» WHAT IS NEEDED
Please find every line in the items below that contains the word "click" and copy each of those lines out in full.

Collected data
◆ ◆ ◆

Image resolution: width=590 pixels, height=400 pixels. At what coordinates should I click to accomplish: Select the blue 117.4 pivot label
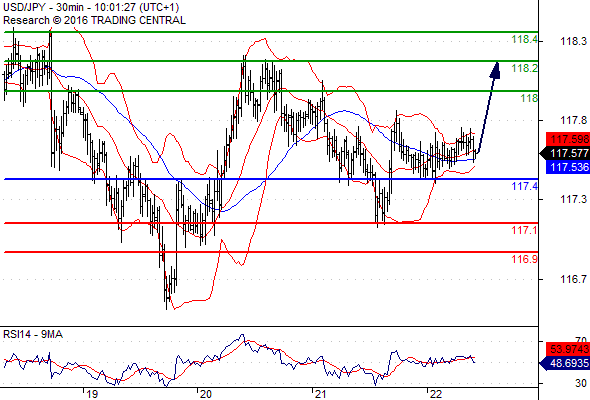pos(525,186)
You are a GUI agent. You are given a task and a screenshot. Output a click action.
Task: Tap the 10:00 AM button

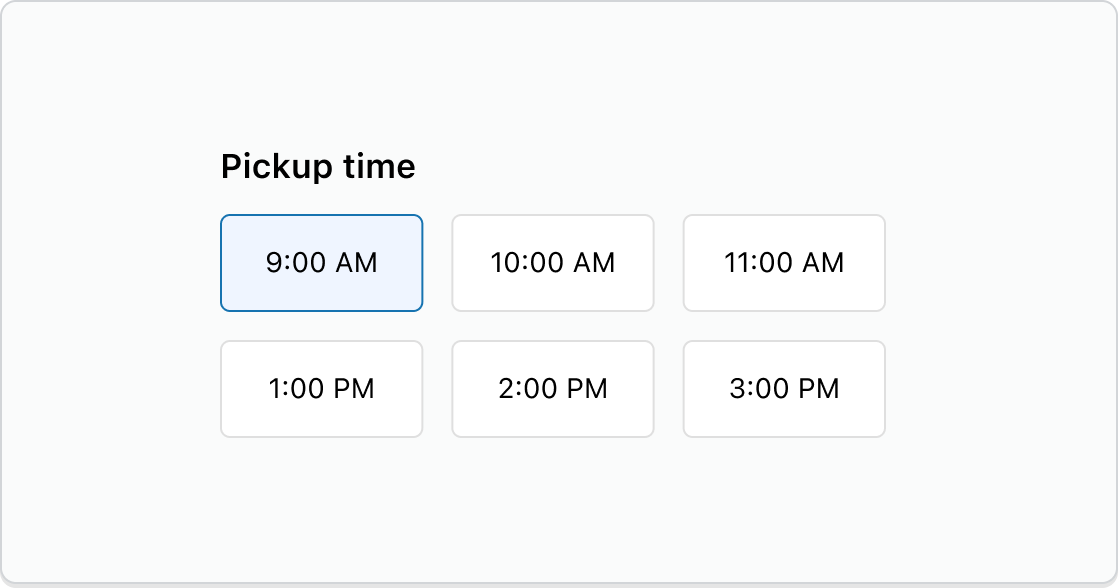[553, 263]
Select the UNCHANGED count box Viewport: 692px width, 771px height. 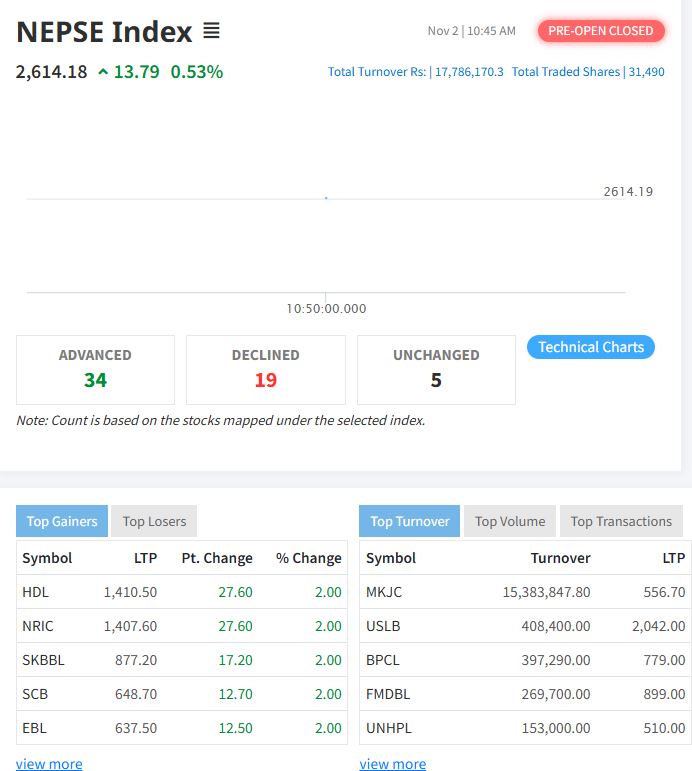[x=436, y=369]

◆ ◆ ◆

» THE COMPLETED TASK
Image resolution: width=590 pixels, height=400 pixels. At what coordinates should I click to accomplish: Select the blue 117.4 pivot label
You are a GUI agent. You are given a task and a screenshot. Output a click action.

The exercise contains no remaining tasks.